Based on observation and staff interview, this facility is not assuring that two of nineteen smoke barriers is free of penetrations that compromise the fire-resistance rating of the walls and allow the passage of smoke and fire to another smoke zone. This deficient practice affects all occupants of the building, including staff, visitors and patients in two of nineteen smoke zones. This facility has a capacity of 49 with a census of 18 residents.

Findings include:

Observation and staff interview on 9/24/15 at 9:42 a.m., revealed the West Wing Community Health North Side above smoke doors had a 1/2 inch penetration surrounding a IT wire and fire alarm cable. According to the facility layout, this was a required barrier. Maintenance Staff confirmed this observation during the survey process.

LIFE SAFETY CODE STANDARD

Tag No.: K0050

Based upon observation, record review and interview, the facility failed to hold fire drills under varied conditions at different times for the second shift (four out of four quarters) as required by Section A.19.7.1.2 of the National Fire Protection Association (NFPA) Standard 101, Life Safety Code, 2000 edition. This has the potential of affecting staff preparation and experience in providing for the protection of all residents in the event of a fire. This facility has a capacity of 49 with a census of 18 patients.

Findings include:

Observation of record review and interview on 9/24/15, the facility fire drill documentation showed that the second shift drills were conducted within the same hour for all four quarters. Maintenance Staff verified the documentation during the survey process.

LIFE SAFETY CODE STANDARD

Tag No.: K0147

(A)
Based on observation and staff interview, the facility failed to prohibit the use of electric plastic surge protection devices within the facility without over current protection and properly use power strips. The location of deficient practice was located in one of nineteen smoke compartments. The facility census was 49 with a capacity of 18.

Findings include:

Observation and staff interview on 9/24/15 at 9:35 a.m., a plastic surge protector was observed to be in use for a microwave/toaster oven/toaster in the Employee's Lounge. Maintenance Staff confirmed this observation during the survey process.



(B)
Based on observation and staff interview, it was determined the facility failed to maintain the buildings electrical wiring system in accordance with National Fire Protection Association (NFPA) Standard 70, National Electrical Code, 1999 edition, placing the Staff and Residents of the facility at risk in the event of a fire.
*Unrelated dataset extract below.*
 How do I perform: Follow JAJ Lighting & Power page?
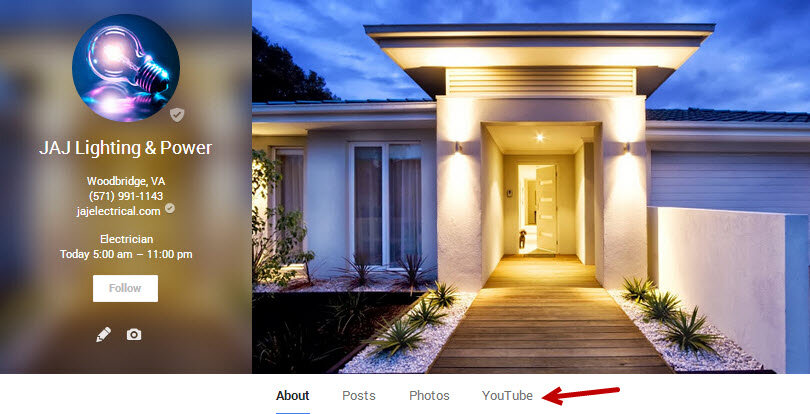pyautogui.click(x=126, y=288)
The facility had a capacity of 49 and a census of 18 at the time of the survey.

Findings Include:

Observation and staff interview on 9/24/15 at 9:45 a.m., revealed the facility failed to provide a Ground Fault Circuit Interrupter (GFCI) electrical outlet underneath the water fountain located on the 2nd floor West Wing. Maintenance Staff verified this observation during the survey process.


(C)
Based on observation and staff interview, it was determined the facility failed to maintain the buildings electrical wiring system in accordance with National Fire Protection Association (NFPA) Standard 70, National Electrical Code, 1999 edition, placing the Staff and Residents of the facility at risk in the event of a fire in the Clinic.

Findings Include:

Observation and staff interview on 9/24/15 at 10:06 a.m., revealed the facility failed to provide a Ground Fault Circuit Interrupter (GFCI) electrical outlet next to the sink in Nurses Station #1. Maintenance Staff verified this observation during the survey process.